Jayme reage e chama Abilio de “doido” e “perdido”: “Tenho pena dele”
Política POR: Redação
POSTADO EM: 11/12/2025
O senador Jayme Campos (UB) elevou o tom contra o prefeito de Cuiabá, Abilio Brunini (PL), ao chamá-lo de “doido”, “perdido” e alvo de sua “pena”, em resposta à declaração do gestor que, na última semana, afirmou “não ver” Jayme como candidato ao Governo de Mato Grosso. A reação ocorreu nesta quinta-feira (11) e expôs o avanço da tensão entre os dois.
“Esse é um doido! Só fala besteirol. Tem que tomar conta da Prefeitura de Cuiabá, que está totalmente falida. Baixe a bola. Tenho pena dele, não sabe o que está fazendo”, disparou o senador. Jayme também acusou Abilio de “viver de mídia” e ironizou o prefeito ao citar o TikTok, em referência à intensa produção de vídeos do gestor municipal.
O senador questionou ainda o “espírito partidário e de companheirismo” de Abilio, afirmando que o prefeito estaria preocupado apenas em pavimentar sua própria reeleição e a candidatura da esposa, Samantha Íris (PL), à Assembleia Legislativa. “Prometeu muita coisa e não tirou um radar. Abilio está derretendo”, disse, mencionando pesquisas que apontariam queda de popularidade. E completou: “Abre o olho, daqui seis meses estão pedindo impeachment dele.”

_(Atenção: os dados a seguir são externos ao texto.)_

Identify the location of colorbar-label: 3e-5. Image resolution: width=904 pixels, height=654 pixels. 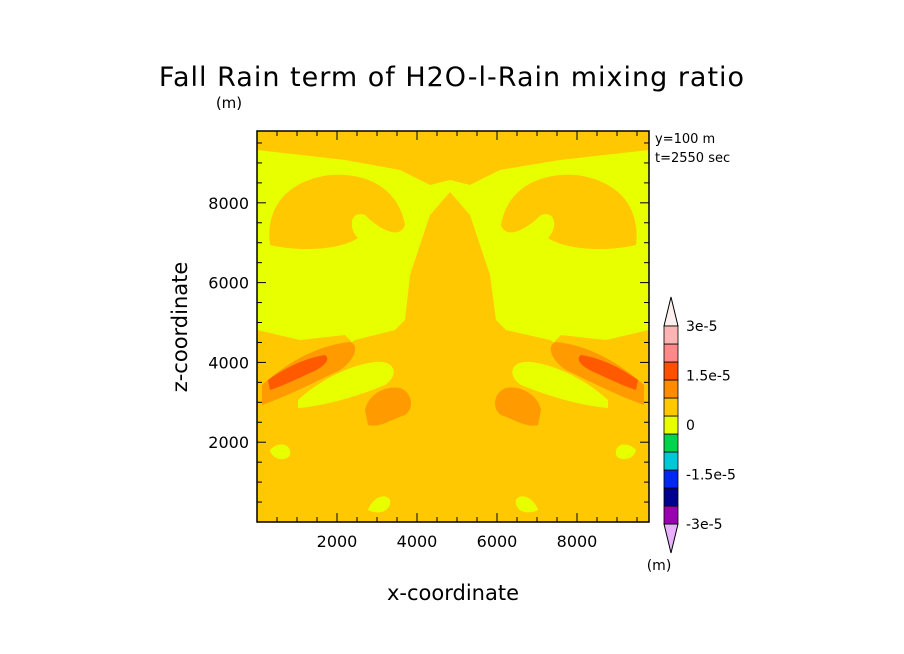
(702, 327).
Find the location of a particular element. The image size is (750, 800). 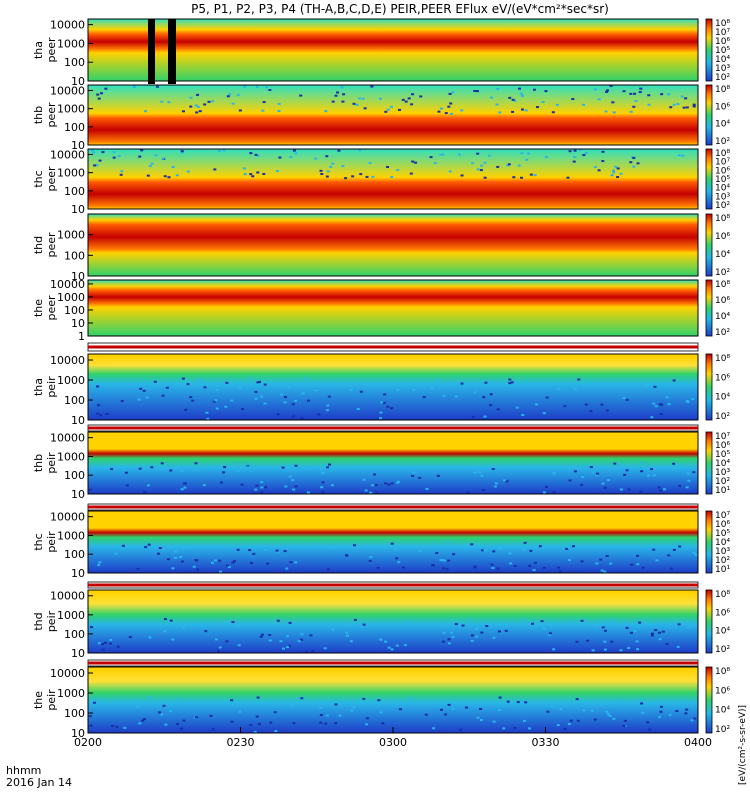

separator-band is located at coordinates (393, 428).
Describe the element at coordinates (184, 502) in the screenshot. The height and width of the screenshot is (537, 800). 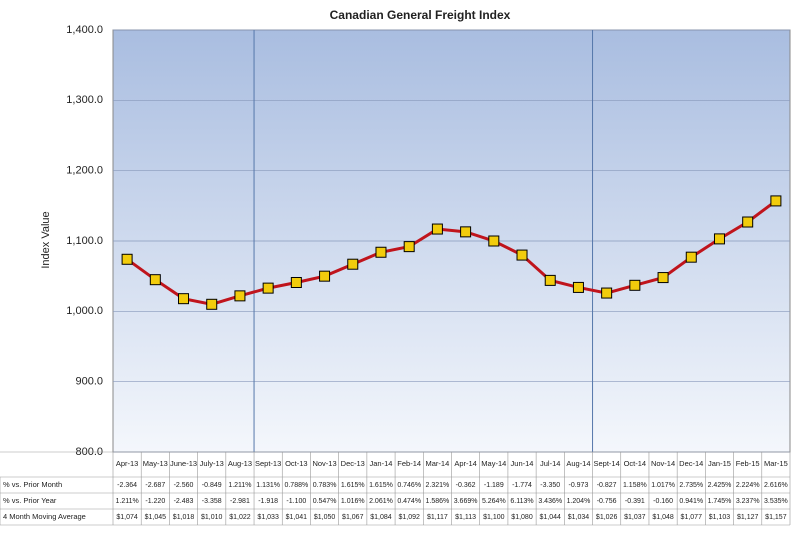
I see `table-cell: -2.483` at that location.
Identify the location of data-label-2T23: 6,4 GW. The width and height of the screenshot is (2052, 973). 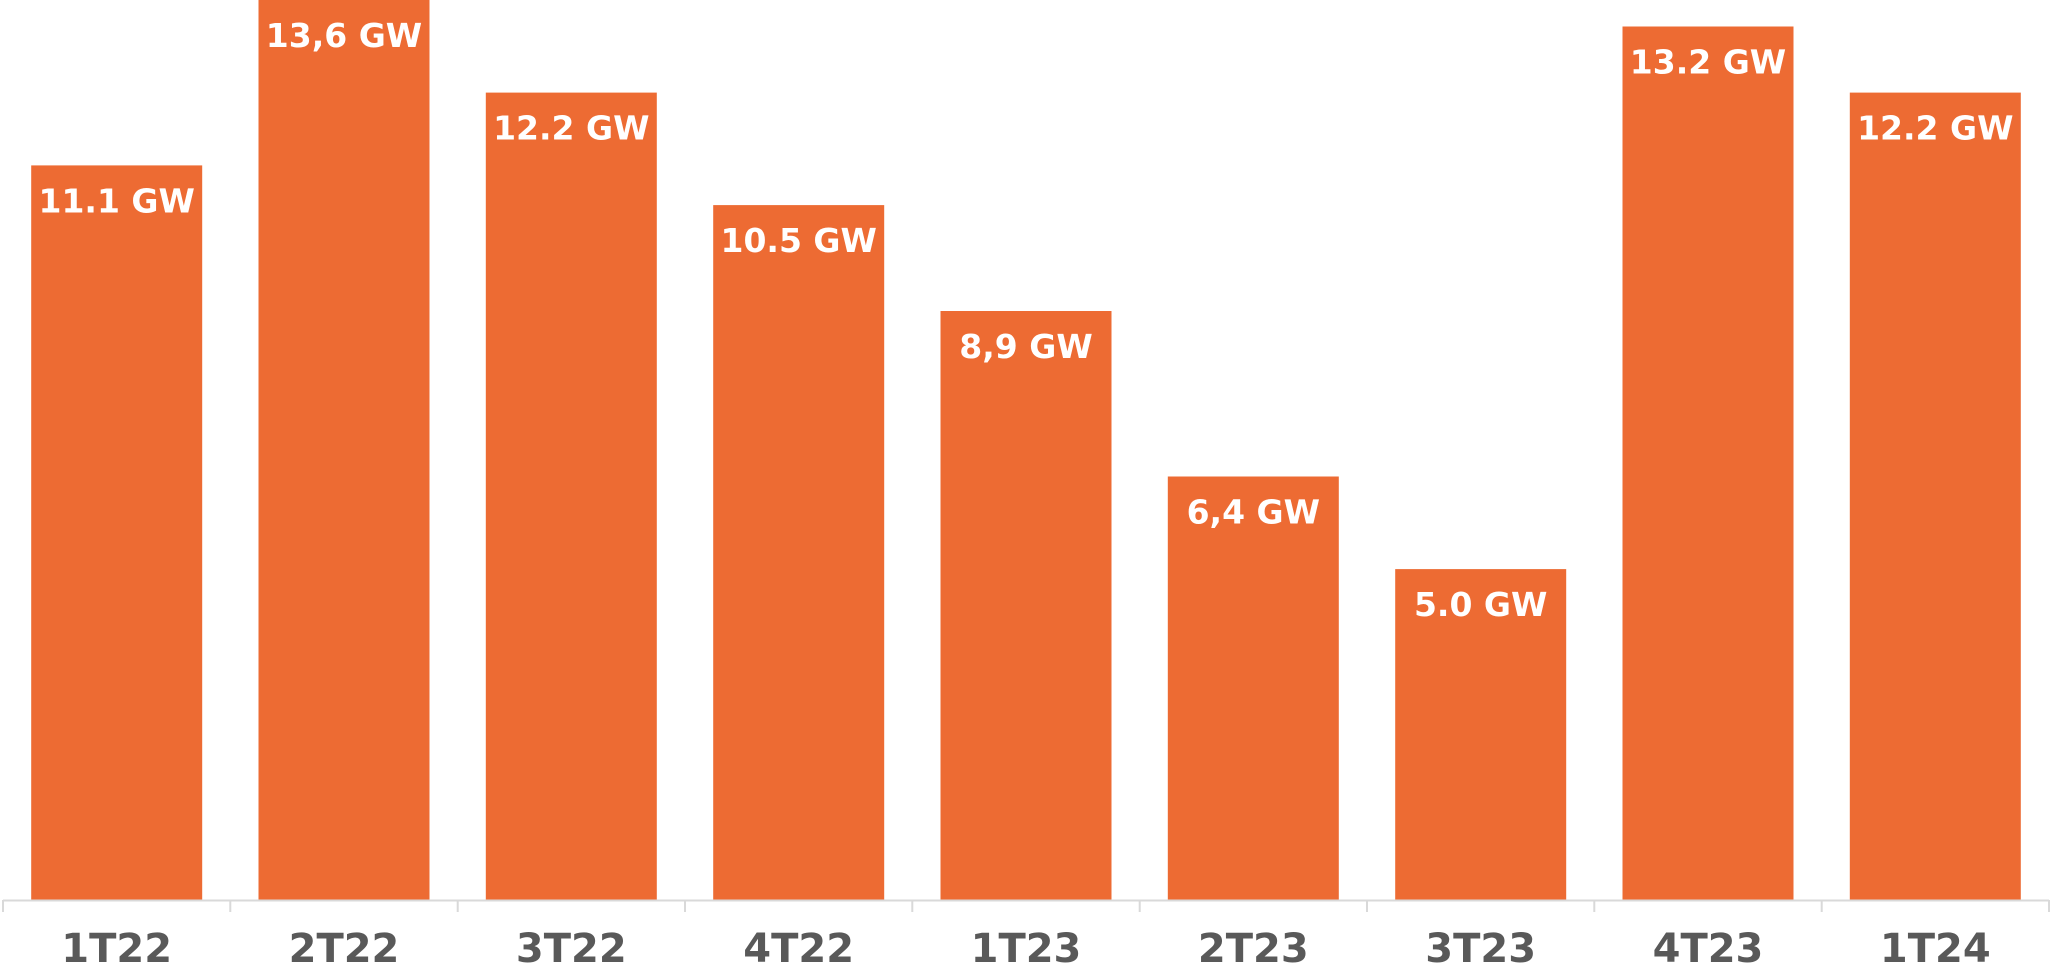
(1254, 512).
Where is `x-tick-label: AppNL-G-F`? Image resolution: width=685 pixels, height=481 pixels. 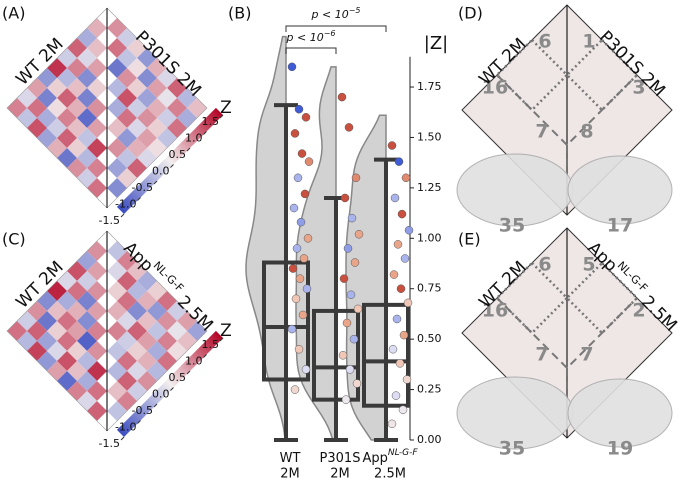 x-tick-label: AppNL-G-F is located at coordinates (390, 457).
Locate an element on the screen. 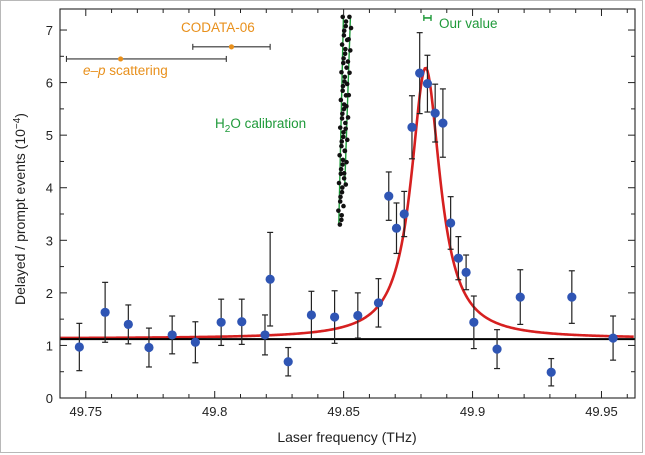  y-tick-label: 3 is located at coordinates (50, 240).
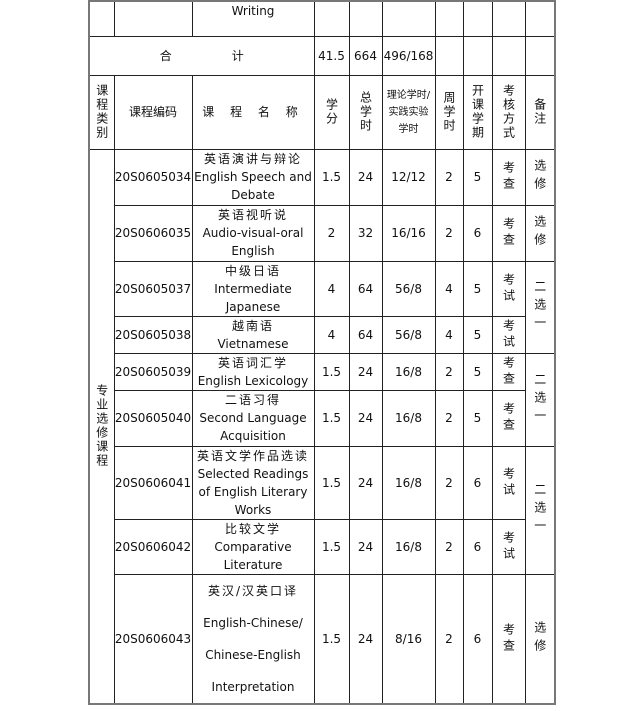 This screenshot has width=620, height=711. Describe the element at coordinates (478, 112) in the screenshot. I see `header-semester: 开课学期` at that location.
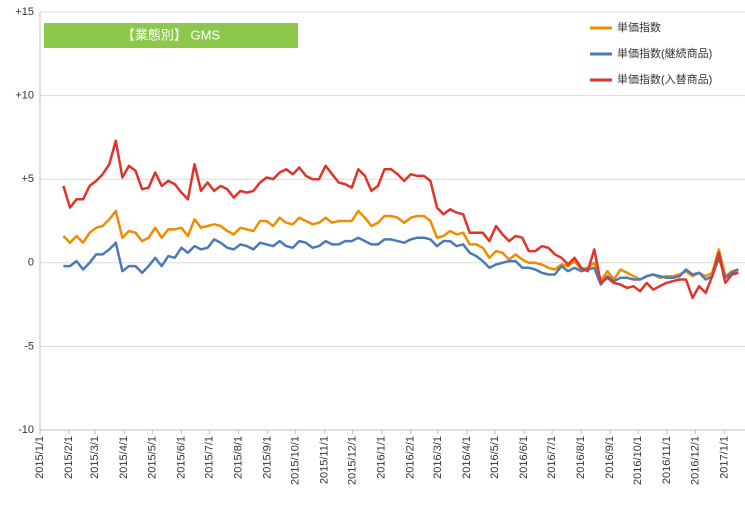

A troca de farpas começou quando Abilio deixou de citar Jayme entre os pré-candidatos ao Governo, alegando que o União Brasil ainda não o reconhecia como nome da majoritária e que o governador Mauro Mendes (UB) estaria alinhado ao vice Otaviano Pivetta (Republicanos). O prefeito sugeriu ainda que Jayme só teria chance de disputar caso rompesse com o UB e buscasse apoio da esquerda (PT) ou de setores do MDB liderados por Janaina Riva.
Determinando seu caminho, Jayme afirmou nos últimos dias que não desistirá da candidatura “doa a quem doer”.
O embate expõe a disputa antecipada dentro da base governista e revela como a corrida pelo Palácio Paiaguás já pressiona aliados tradicionais. As falas elevadas de Jayme e a provocação inicial de Abílio evidenciam um racha que pode reorganizar alianças e fragilizar a unidade do grupo que hoje sustenta Mauro Mendes. A troca de acusações também ecoa o ambiente político de Cuiabá, onde a crise administrativa e a queda de popularidade do prefeito se tornam munição para adversários internos. O episódio tende a acelerar movimentos de bastidor, sobretudo no União Brasil, que evita definir sua cabeça de chapa enquanto mede o impacto das tensões públicas entre seus principais nomes.